With the advancement of modern radar systems, there are increasingly stringent requirements for reconstructing Inverse Synthetic Aperture Radar (ISAR) images from gap missing sampling (GMS) data. Compressed sensing (CS), while being a conventional approach for sparse reconstruction, suffers from inherent discrete dictionary mismatch issues that degrade reconstruction accuracy. Matrix completion (MC) methods, leveraging the low-rank properties of matrices, prevent the grid mismatch problem by directly recovering missing data. Although existing Hankel transformation methods can address GMS reconstruction, their computational efficiency remains quite slow. To address the fast ISAR imaging problem with azimuth GMS, we propose a fast imaging algorithm based on structured Toeplitz matrix.
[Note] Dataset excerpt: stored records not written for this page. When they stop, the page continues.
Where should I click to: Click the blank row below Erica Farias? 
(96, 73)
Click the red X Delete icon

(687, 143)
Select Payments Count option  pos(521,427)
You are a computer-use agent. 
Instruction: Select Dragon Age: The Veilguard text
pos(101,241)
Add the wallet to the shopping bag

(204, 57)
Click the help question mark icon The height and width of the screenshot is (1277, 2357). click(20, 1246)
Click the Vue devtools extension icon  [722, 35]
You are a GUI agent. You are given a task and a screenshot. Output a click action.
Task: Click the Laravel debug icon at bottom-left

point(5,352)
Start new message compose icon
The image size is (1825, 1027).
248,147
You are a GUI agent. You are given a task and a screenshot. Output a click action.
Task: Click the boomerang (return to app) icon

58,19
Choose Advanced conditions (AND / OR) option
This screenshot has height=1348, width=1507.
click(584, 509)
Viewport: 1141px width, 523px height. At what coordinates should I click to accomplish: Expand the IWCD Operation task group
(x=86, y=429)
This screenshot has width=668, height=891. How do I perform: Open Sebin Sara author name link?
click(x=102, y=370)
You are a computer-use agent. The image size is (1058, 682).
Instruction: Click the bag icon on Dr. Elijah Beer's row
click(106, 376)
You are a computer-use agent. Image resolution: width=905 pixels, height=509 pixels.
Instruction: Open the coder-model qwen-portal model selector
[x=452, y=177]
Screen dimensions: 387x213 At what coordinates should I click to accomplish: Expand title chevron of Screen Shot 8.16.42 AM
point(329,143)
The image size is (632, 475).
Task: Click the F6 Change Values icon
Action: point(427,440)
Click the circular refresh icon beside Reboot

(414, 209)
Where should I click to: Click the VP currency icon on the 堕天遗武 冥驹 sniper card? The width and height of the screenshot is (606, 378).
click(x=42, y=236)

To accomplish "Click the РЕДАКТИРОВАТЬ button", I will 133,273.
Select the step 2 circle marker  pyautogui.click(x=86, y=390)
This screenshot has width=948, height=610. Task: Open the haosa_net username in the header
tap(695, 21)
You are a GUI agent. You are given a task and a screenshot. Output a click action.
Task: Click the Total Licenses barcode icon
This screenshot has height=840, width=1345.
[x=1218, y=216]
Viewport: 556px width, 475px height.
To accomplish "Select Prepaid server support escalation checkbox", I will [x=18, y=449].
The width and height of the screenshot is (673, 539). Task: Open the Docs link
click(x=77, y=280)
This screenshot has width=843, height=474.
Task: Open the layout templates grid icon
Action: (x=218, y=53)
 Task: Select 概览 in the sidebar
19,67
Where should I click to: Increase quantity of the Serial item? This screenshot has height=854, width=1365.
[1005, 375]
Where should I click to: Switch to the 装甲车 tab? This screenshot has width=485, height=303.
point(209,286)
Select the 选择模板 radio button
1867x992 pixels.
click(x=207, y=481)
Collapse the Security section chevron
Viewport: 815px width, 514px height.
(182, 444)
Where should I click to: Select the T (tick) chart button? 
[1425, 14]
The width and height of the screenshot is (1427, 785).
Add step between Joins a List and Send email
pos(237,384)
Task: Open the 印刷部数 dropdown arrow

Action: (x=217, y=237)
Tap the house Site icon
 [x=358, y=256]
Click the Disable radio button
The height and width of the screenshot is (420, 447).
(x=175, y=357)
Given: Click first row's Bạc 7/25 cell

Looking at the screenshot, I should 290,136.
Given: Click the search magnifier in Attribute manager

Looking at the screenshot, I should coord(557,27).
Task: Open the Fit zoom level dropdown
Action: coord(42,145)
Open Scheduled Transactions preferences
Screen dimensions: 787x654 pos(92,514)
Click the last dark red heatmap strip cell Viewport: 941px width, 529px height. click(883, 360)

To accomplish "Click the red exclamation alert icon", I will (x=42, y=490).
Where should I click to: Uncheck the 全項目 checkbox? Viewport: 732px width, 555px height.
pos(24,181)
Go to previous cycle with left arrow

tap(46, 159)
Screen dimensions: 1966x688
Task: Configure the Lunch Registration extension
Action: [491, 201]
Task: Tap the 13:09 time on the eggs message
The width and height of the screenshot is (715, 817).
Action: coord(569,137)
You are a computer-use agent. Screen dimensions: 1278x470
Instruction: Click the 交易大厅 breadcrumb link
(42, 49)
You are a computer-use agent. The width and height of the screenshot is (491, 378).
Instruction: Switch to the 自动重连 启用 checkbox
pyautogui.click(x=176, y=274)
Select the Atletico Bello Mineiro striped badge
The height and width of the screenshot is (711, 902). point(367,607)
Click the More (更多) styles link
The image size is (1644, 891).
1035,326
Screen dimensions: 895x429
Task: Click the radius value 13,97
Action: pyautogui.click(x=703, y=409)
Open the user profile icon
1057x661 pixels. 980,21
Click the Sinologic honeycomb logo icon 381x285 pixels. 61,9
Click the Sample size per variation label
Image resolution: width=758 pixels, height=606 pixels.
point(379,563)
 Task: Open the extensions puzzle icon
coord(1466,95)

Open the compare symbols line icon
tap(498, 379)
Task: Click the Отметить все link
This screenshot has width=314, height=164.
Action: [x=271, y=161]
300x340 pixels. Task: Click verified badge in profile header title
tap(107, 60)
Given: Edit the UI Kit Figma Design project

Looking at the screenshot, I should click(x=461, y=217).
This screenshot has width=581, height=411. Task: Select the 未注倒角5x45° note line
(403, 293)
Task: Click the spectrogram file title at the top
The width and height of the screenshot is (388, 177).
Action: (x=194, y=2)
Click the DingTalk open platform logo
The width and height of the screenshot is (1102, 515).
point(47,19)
Our approach leverages the inherent low-rank properties of data by employing a structured Toeplitz formulation, thereby exploiting the enhanced low-rank property from the data structure. Numerical simulations reveal that the Toeplitz transformation achieves superior accuracy relative to the Hankel transformation. For achieving high-efficiency and high-precision image reconstruction, we further develop a reconstruction algorithm based on the fast Alternating Direction Method of Multipliers (ADMM). In contrast to the SLR+S algorithm using Hankel transformation, our proposed algorithm significantly reduces computational time while maintaining reconstruction accuracy. Finally, the experimental results further validate the effectiveness of the proposed algorithm, providing substantial support for its engineering applications.